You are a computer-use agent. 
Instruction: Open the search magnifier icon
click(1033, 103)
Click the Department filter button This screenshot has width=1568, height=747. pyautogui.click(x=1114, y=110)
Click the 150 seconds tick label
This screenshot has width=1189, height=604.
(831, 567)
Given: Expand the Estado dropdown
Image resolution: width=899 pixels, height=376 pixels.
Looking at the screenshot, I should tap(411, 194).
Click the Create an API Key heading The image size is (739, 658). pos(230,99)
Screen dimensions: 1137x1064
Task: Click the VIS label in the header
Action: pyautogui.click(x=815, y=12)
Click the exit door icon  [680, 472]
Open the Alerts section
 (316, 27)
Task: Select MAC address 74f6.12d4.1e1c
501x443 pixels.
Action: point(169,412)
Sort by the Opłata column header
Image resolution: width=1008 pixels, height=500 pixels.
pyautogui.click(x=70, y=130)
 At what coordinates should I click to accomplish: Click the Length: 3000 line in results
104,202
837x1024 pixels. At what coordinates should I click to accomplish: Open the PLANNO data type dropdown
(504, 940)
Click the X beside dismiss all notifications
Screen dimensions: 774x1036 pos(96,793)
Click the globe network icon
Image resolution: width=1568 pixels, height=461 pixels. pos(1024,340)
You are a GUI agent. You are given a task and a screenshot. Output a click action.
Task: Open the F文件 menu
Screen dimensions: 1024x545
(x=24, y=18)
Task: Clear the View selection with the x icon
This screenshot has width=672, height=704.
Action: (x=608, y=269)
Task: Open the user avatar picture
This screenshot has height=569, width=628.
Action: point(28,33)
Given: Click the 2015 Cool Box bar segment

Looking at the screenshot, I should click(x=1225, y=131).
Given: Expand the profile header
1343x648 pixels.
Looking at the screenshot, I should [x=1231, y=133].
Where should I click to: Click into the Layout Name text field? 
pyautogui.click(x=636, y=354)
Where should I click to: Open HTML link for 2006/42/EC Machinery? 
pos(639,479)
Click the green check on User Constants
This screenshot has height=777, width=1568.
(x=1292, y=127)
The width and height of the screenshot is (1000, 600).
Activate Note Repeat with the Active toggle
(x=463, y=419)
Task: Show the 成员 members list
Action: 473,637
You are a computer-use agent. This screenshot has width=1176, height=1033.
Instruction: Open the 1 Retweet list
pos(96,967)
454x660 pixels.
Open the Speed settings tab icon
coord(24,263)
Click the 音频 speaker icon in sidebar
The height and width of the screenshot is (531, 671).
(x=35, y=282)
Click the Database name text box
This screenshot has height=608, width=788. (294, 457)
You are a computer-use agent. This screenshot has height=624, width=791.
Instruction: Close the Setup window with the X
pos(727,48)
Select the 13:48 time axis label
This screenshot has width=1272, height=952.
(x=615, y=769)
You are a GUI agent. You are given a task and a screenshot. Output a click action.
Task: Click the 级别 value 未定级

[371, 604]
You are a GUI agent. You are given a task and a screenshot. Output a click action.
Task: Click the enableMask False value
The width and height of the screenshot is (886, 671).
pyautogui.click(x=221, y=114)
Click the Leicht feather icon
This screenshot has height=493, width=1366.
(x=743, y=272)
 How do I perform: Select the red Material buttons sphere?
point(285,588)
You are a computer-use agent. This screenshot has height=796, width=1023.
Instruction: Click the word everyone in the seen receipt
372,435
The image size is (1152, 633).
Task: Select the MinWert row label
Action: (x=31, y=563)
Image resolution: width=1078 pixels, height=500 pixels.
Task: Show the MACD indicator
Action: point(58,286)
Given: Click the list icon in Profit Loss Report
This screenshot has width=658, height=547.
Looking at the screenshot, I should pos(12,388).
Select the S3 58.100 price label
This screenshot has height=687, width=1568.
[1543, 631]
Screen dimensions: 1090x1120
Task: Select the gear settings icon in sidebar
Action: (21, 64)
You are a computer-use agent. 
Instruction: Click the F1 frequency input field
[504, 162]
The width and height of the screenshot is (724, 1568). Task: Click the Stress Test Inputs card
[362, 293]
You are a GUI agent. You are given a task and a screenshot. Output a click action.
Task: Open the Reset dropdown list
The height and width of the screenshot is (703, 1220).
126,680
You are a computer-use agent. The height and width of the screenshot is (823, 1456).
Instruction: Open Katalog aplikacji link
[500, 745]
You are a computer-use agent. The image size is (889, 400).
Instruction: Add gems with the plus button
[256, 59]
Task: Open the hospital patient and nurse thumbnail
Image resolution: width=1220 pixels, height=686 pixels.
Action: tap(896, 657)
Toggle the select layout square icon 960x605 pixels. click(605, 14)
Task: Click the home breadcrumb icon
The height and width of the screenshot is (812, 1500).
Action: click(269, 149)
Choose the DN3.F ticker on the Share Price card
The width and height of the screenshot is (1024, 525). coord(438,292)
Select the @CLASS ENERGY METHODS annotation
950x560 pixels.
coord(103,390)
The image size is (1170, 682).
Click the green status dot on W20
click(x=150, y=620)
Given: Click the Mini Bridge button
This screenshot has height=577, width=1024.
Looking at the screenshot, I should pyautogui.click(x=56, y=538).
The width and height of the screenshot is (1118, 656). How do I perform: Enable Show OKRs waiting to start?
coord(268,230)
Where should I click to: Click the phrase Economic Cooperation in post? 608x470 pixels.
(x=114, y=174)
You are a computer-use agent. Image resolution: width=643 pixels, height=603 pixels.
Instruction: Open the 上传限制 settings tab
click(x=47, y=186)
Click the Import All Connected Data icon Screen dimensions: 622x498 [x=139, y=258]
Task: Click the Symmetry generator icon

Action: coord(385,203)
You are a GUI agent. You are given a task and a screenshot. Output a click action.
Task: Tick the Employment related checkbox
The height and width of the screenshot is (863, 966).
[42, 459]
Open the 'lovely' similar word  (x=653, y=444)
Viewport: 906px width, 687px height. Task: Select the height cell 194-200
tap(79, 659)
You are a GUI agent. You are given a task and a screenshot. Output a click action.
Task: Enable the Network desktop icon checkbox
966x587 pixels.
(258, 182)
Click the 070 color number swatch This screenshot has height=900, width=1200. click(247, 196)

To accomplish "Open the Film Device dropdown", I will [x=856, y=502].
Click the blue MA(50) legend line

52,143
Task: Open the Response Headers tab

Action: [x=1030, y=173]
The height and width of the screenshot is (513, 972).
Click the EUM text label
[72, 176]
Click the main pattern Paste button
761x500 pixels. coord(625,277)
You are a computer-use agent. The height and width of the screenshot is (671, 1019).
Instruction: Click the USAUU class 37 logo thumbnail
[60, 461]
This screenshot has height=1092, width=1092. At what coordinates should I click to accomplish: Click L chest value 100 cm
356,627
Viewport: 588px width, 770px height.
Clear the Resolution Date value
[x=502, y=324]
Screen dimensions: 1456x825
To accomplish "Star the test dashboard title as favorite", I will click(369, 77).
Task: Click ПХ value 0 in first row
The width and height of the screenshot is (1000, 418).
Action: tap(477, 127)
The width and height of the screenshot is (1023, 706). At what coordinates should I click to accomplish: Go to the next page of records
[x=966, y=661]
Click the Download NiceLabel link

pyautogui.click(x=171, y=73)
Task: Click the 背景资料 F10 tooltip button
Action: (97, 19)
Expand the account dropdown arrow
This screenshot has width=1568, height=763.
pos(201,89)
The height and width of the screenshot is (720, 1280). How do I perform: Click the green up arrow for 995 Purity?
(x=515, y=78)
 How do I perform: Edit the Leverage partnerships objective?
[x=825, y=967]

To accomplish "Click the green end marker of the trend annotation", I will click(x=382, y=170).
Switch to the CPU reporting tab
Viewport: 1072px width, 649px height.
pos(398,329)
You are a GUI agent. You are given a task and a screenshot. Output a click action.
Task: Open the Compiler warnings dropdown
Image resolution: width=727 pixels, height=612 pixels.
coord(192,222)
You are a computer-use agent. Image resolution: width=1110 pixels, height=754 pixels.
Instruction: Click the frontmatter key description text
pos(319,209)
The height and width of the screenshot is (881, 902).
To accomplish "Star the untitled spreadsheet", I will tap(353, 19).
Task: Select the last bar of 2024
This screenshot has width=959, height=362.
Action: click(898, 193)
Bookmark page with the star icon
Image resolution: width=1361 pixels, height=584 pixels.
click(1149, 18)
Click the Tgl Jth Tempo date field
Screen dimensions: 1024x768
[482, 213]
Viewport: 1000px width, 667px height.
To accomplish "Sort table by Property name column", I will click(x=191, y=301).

--- Goal of the exercise ---
Please return a copy of each line in the entries that has the string "column".

--- Exercise response ---
Sort by the Opłata column header
To accomplish "Sort table by Property name column", I will click(x=191, y=301).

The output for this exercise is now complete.